• **Vorliegender Auszug**:
Michael
Faraday
Autoren: Thomas
Seilnacht und Peter Buck
geboren am 22. September
1791 in Newington bei London
gestorben am 25.
August 1867 im königlichen Park von Hampton Court
Lebenslauf
Michael Faraday wurde als drittes von
vier Geschwistern in London geboren. Sein Vater war Hufschmied; die Familie
lebte in sehr bescheidenen Verhältnissen. Der Buchhändler und
Buchbinder Ribeau erkannte die Verlässlichkeit seines 13-jährigen
Zeitungsausträgers Michael Faraday, so dass er ihm eine Lehrstelle
als Buchbinder anbot, und – was für Faradays Lebensweg noch entscheidender
war – er erlaubte ihm nach Feierabend in den Büchern seiner Buchhandlung
zu lesen. Es waren vor allem zwei besondere Bücher, die ihn anregten:
Isaac Watts „The Improvement of the Mind“, das wohl den Grundstock für
Faradays penible Denk- und Arbeitsweise legte, und die "Conversations on
Chemistry" einer Miss Marcet, in dem zwei junge Frauen sich über chemische
Phänomene unterhalten. Von einem Kunden der Buchhandlung bekam er
Eintrittskarten für öffentliche Vorträge des Chemieprofessors Humphry Davy, die wiederum zur Folge hatten,
dass er sich der City Philosophical Society anschloss, einer Gruppe junger
Leute, die naturwissenschaftliche Abendvorträge hörte oder selbst
veranstaltete und diskutierte. Hier eignete er sich sein Wissen autodidaktisch
an. Er schrieb es in selbst angelegte Heften nieder, ordnete es dabei eigenständig
neu und ging auch andere Wege der Darstellung. Diese Aufzeichnungen sollten
ihm den Weg für eine interessante Arbeitsstelle ebnen.

• **Datenabschnitt**:
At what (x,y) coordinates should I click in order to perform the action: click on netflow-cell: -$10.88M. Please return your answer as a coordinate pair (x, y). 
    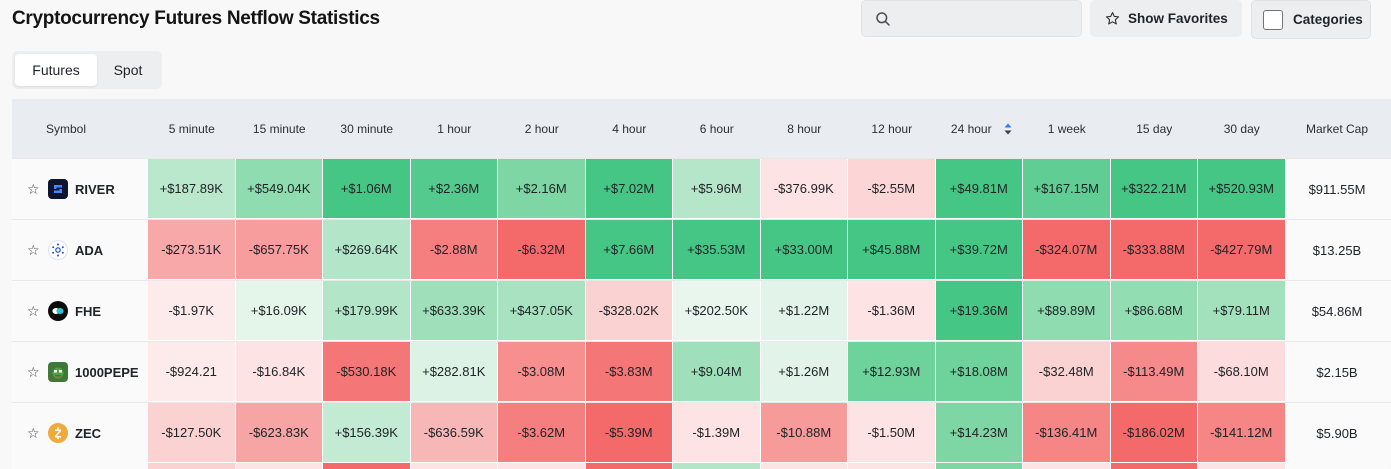
    Looking at the image, I should click on (804, 433).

• **Ziel der Aufgabe**: Schreiben Sie den Auszug über Michael Faraday vollständig und ohne jede Änderung ab.

• **Lösung der Aufgabe**:
Michael
Faraday
Autoren: Thomas
Seilnacht und Peter Buck
geboren am 22. September
1791 in Newington bei London
gestorben am 25.
August 1867 im königlichen Park von Hampton Court
Lebenslauf
Michael Faraday wurde als drittes von
vier Geschwistern in London geboren. Sein Vater war Hufschmied; die Familie
lebte in sehr bescheidenen Verhältnissen. Der Buchhändler und
Buchbinder Ribeau erkannte die Verlässlichkeit seines 13-jährigen
Zeitungsausträgers Michael Faraday, so dass er ihm eine Lehrstelle
als Buchbinder anbot, und – was für Faradays Lebensweg noch entscheidender
war – er erlaubte ihm nach Feierabend in den Büchern seiner Buchhandlung
zu lesen. Es waren vor allem zwei besondere Bücher, die ihn anregten:
Isaac Watts „The Improvement of the Mind“, das wohl den Grundstock für
Faradays penible Denk- und Arbeitsweise legte, und die "Conversations on
Chemistry" einer Miss Marcet, in dem zwei junge Frauen sich über chemische
Phänomene unterhalten. Von einem Kunden der Buchhandlung bekam er
Eintrittskarten für öffentliche Vorträge des Chemieprofessors Humphry Davy, die wiederum zur Folge hatten,
dass er sich der City Philosophical Society anschloss, einer Gruppe junger
Leute, die naturwissenschaftliche Abendvorträge hörte oder selbst
veranstaltete und diskutierte. Hier eignete er sich sein Wissen autodidaktisch
an. Er schrieb es in selbst angelegte Heften nieder, ordnete es dabei eigenständig
neu und ging auch andere Wege der Darstellung. Diese Aufzeichnungen sollten
ihm den Weg für eine interessante Arbeitsstelle ebnen.